入り口を開けると「いらっしゃいませ。」と明るく元気な声が聞こえた。それとは対照的にムーディーなブルーやピンクの照明に驚いた。「こういうお店って初めてだけどスゴイ雰囲気だなぁ~。」

スタッフの1人が「今日コーディネイトをやらせていただきます白雪いづみと申します。よろしくお願いいたします。」

僕の名前は早乙女京(さおとめけい)最近まで普通の男だった。女装サロン ラビリンスに来るまでは・・・。

「えっ!女装さんですか?全然わからなかった!」

「えっ本当?イェーイ。」と両手で私にピースをしてきた。「怖いお店かと思ったけど楽しいお店なのかな」

着替え部屋は花いっぱいのロリータ調で甘い香りがした、まるでお姫様になったような気分だ。

僕は現実と夢の間にいるような感覚だった。

その後、洗顔をして服のコーディネートなど希望を言いながら着替えをすることになった。

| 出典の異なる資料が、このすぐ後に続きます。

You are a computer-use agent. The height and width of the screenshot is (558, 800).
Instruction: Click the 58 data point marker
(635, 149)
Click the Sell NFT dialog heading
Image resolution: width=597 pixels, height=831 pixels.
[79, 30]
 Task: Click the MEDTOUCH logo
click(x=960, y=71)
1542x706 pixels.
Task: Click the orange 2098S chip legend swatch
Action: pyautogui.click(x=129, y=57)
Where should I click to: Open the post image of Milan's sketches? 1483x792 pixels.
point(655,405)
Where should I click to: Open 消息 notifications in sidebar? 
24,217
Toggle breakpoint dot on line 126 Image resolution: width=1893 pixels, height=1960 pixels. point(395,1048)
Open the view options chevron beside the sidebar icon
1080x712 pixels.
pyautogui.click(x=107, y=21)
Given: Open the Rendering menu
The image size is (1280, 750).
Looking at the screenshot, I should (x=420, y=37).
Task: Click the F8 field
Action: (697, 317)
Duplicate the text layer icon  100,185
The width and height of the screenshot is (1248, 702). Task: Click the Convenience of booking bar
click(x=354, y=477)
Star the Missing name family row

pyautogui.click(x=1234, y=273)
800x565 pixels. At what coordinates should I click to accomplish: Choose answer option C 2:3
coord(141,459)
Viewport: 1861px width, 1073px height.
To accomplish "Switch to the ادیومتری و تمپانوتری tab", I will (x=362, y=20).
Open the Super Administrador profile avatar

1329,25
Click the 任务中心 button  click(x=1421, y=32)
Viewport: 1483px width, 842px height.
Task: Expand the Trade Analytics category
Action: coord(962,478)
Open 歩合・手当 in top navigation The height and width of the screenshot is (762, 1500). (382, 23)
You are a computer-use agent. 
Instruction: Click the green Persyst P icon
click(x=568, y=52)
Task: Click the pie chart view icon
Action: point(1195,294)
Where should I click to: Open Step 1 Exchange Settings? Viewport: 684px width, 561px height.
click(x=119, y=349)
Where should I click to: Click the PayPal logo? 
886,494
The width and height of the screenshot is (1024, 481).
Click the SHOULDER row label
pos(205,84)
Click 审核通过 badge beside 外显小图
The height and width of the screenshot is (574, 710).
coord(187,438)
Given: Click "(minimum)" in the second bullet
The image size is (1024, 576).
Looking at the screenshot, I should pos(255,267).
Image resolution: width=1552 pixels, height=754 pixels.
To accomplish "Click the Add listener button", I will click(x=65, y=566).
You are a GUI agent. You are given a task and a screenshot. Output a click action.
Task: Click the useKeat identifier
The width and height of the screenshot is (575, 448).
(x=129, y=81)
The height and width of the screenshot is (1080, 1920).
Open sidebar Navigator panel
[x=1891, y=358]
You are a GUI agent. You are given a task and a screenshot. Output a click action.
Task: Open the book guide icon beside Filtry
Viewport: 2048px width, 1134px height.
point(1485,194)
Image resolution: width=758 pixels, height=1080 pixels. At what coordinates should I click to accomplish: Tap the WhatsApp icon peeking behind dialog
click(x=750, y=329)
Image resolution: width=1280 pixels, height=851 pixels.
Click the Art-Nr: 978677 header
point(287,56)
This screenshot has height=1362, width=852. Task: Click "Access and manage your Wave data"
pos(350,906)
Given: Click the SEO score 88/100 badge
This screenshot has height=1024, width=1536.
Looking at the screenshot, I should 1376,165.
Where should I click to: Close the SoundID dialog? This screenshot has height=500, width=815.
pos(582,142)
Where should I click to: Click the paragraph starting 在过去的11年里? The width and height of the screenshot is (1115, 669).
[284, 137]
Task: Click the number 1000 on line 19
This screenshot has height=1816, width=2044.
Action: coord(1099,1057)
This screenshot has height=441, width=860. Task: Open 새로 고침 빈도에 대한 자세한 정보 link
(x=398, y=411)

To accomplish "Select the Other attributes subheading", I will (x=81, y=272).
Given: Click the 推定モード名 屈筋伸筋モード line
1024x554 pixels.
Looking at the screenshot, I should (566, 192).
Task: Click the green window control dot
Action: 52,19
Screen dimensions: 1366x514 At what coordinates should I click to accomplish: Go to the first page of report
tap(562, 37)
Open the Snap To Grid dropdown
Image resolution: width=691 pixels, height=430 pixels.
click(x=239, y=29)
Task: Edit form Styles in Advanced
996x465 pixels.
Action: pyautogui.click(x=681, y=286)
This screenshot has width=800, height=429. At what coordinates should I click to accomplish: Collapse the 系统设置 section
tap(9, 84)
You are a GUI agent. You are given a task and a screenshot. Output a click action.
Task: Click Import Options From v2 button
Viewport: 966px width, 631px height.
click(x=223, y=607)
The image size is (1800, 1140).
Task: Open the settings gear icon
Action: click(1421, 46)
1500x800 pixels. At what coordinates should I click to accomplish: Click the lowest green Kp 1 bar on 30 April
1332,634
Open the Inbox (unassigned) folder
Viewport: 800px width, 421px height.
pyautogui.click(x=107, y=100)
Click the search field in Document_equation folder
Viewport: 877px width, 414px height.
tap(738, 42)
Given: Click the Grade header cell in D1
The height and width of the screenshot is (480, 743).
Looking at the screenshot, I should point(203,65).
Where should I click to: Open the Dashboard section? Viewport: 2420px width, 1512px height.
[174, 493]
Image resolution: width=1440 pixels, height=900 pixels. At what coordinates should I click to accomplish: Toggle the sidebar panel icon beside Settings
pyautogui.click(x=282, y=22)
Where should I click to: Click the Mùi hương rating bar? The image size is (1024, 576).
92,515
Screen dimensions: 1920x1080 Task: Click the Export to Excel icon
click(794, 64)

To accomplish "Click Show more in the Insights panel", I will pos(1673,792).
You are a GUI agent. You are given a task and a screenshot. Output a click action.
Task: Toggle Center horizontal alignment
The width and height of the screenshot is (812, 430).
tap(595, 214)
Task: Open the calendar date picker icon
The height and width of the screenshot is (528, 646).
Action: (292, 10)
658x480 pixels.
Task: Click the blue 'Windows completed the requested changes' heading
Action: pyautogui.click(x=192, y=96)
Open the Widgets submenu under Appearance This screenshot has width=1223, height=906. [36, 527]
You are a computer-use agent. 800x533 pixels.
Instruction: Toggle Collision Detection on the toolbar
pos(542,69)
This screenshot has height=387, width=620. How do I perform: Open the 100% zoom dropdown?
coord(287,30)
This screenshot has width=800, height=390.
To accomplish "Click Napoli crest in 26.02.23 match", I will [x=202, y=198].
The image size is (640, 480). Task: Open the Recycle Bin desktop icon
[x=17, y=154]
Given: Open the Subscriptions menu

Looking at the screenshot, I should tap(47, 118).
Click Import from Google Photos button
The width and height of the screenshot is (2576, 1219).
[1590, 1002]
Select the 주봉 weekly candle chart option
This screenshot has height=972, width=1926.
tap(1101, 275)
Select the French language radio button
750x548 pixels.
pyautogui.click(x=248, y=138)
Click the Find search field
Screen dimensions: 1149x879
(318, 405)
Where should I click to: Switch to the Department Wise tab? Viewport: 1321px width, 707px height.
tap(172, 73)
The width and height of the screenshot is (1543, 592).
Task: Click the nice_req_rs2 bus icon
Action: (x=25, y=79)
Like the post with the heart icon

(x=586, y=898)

着替えの際スタッフは部屋にはいないのだが、下着をつけることに物凄くドキドキした。「果たして本当につけていいんだろうか?」「つけた瞬間に人生がおかしくなってしまうんじゃないだろうか?」私はそのまま固まってしまい永遠に続くのではないかというくらい長く感じた。

自分の心臓の鼓動が聞こえる。まるで、誰かに背中を叩かれているようだった。